The doctor said he was admitting her to hospital so that they could examine the lump. The evening she arrived, the door to the ward silently opened, and a tall young doctor came in. ‘Dr Lin,’ the nurse introduced him. ‘You’ll be under his care.’ He was wearing a facemask but she could see a pair of beautiful eyes. She had never seen a man with eyes like that. They were a very unusual colour, blue-grey, distant like moonlight on a mountain crater.

She tensed up immediately. ‘Open your gown,’ he said. His voice had a professional detachment. She quietly untied the tapes and the loose, shapeless gown fell away from her body. He looked dazed.

He bent over and began to examine her. He still had a professional gravity but she could see the flush that rose up his face under the mask. She tried to clear her head and focus on the chakra beneath her navel but it was no use. A surge of heat travelled up her body and she felt her face flame red. Good heavens, she was a grown woman, wasn’t she? How could she be so easily reduced to such embarrassment? The truth was that, although she was twenty-six years old and had had three boyfriends, she was still a virgin, had never been touched by a man! This was the first time it had happened to her. It felt peculiar, yet entirely natural.

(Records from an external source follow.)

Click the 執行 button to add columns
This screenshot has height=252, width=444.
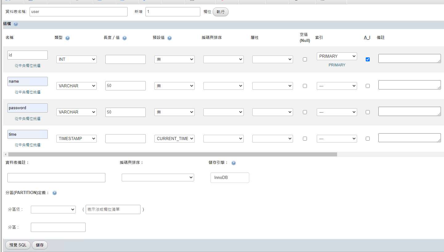point(221,12)

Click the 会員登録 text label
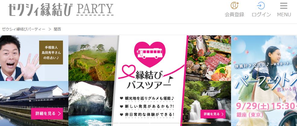click(x=234, y=15)
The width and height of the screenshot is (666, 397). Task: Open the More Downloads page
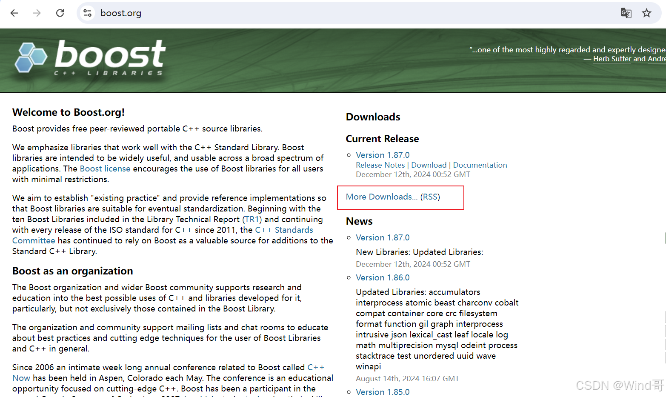tap(381, 197)
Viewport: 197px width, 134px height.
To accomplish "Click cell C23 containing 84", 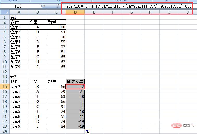I will point(56,126).
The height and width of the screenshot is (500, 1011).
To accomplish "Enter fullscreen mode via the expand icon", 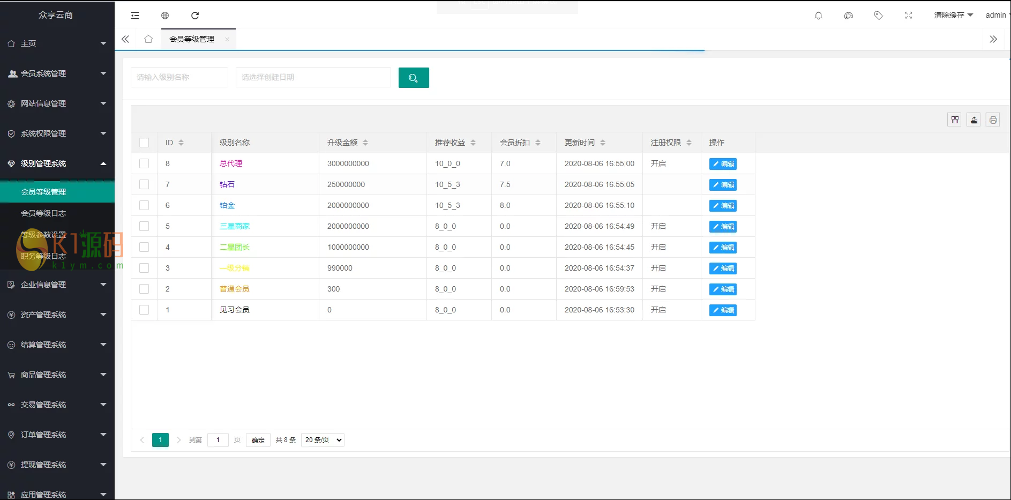I will tap(908, 16).
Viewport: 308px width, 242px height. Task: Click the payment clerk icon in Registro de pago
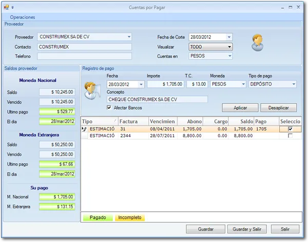pos(92,90)
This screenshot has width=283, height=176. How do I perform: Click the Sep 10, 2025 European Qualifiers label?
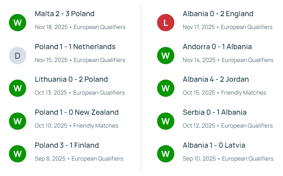228,158
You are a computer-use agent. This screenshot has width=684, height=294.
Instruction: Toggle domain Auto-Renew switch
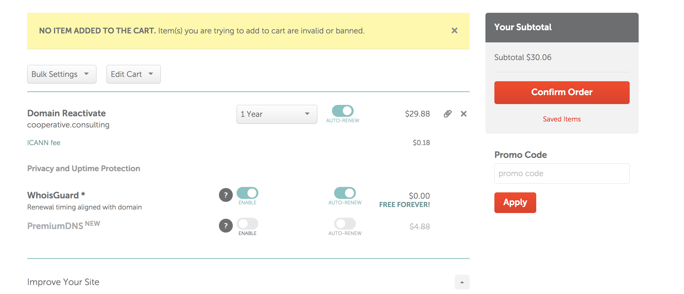click(x=343, y=111)
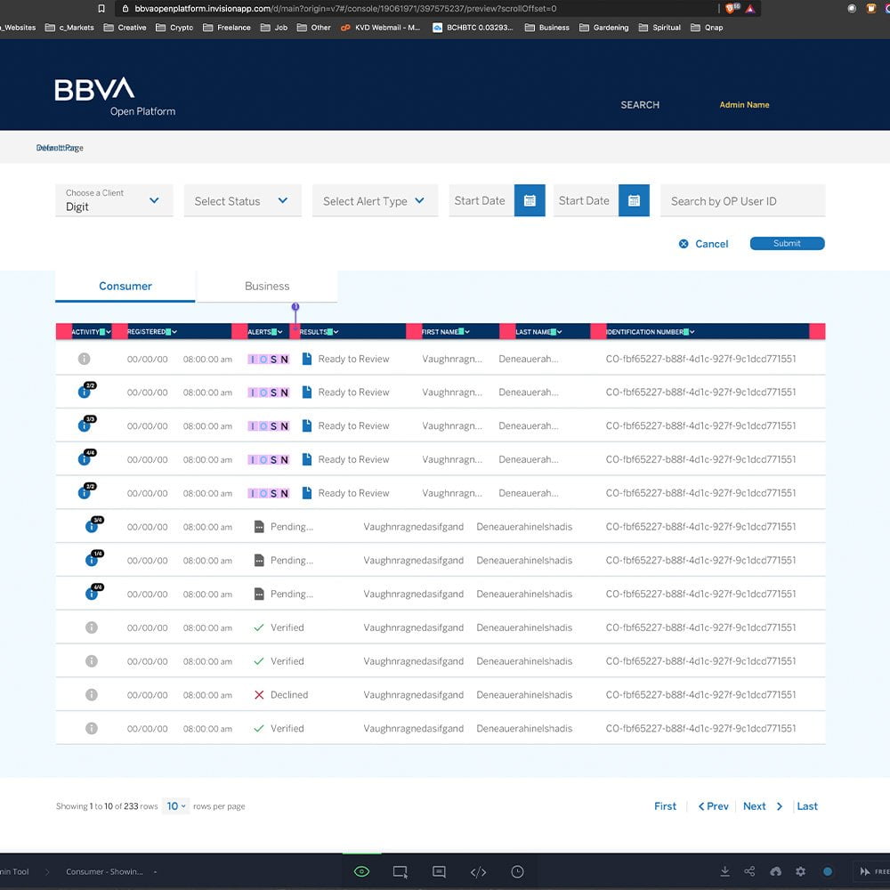Open the first Start Date calendar picker
890x890 pixels.
(530, 200)
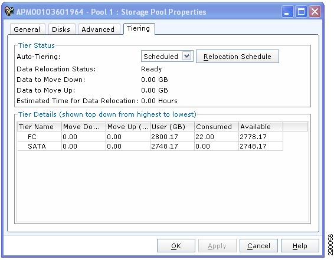Select the FC tier row

coord(150,137)
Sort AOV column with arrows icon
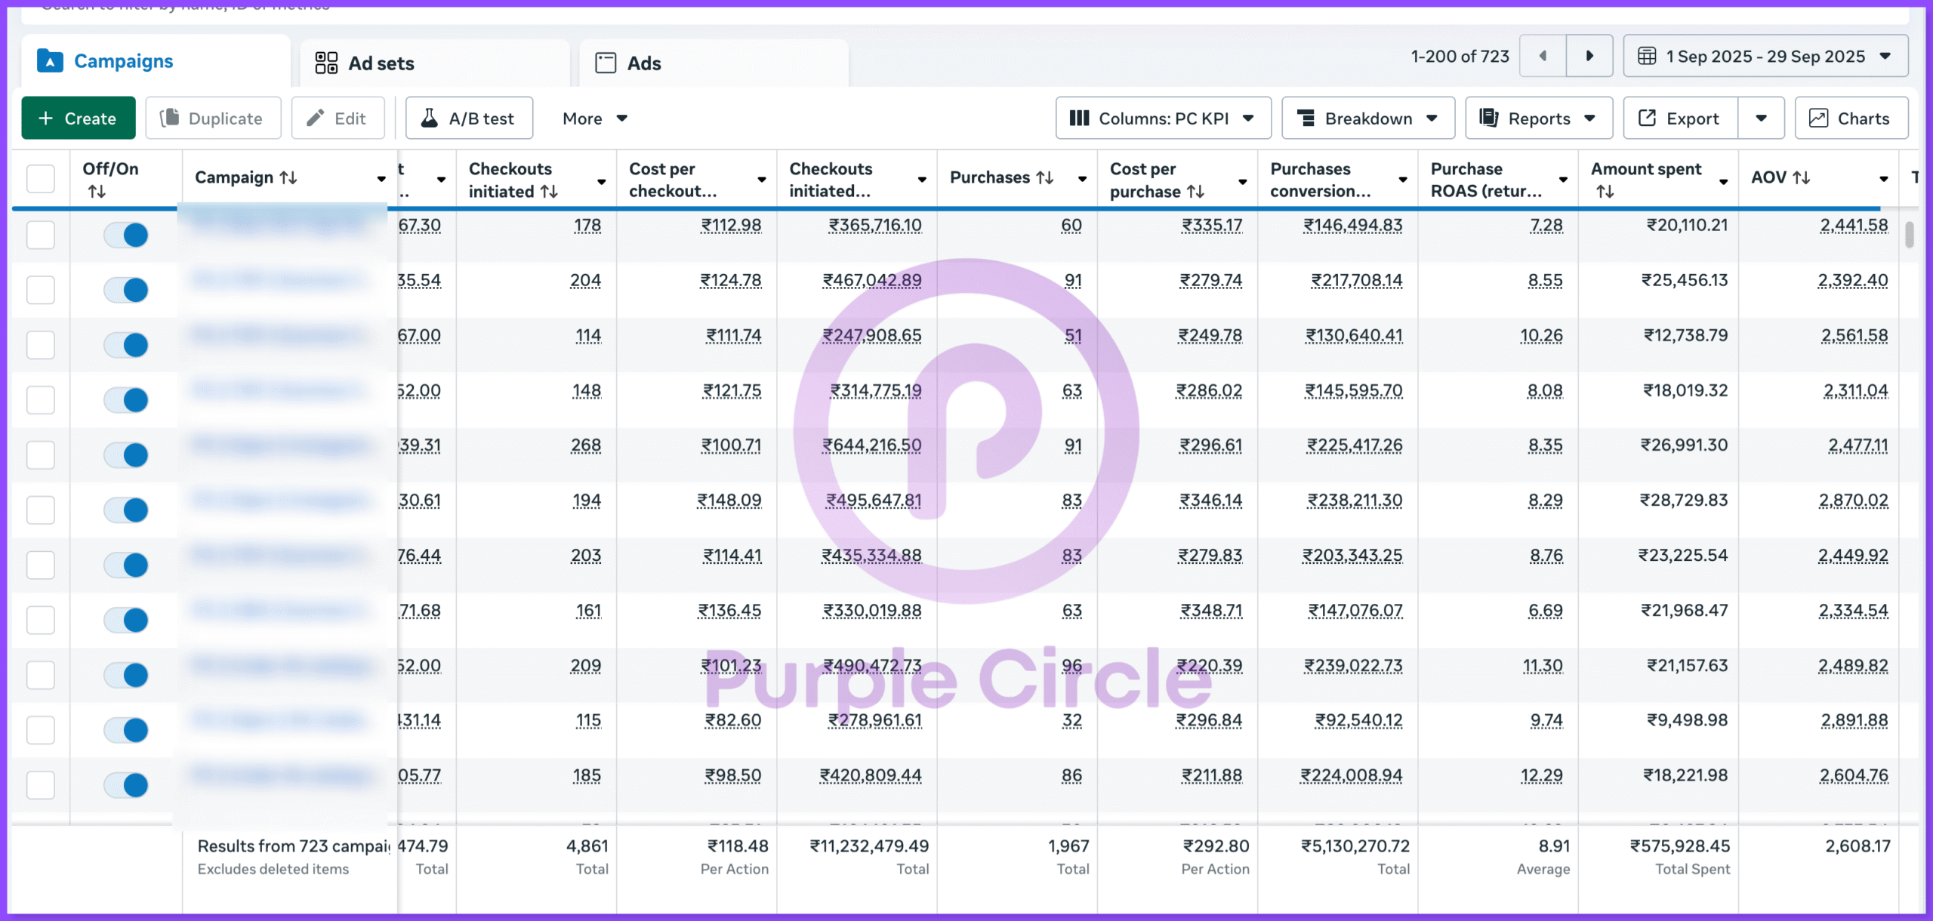Screen dimensions: 1933x921 [1802, 177]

The young doctor’s name was Lin Fan. He descended on Tianyi like the Angel Gabriel, giving her a new reason to fantasize, a very good reason. Many years later, she still remembered that instant of crippling embarrassment. She was acutely aware of his experienced fingertips, his quiet muttering. There was the pressure of his fingers on her breast, probing, caressing gently, the strange medical words that he murmured, his way of fending off his own discomfiture. She felt mortified at this man’s hands sliding over her smooth skin, his palms broad and warm, blessedly unsweaty. On the surface they were doctor and patient, interacting in a normal, formal manner. In reality (and there was absolutely no way they could deceive themselves), they were not doctor and patient but a young man and a young woman. Doctor Lin’s first examination exposed something real between them, something they recognized from the word go, and were inescapably drawn into.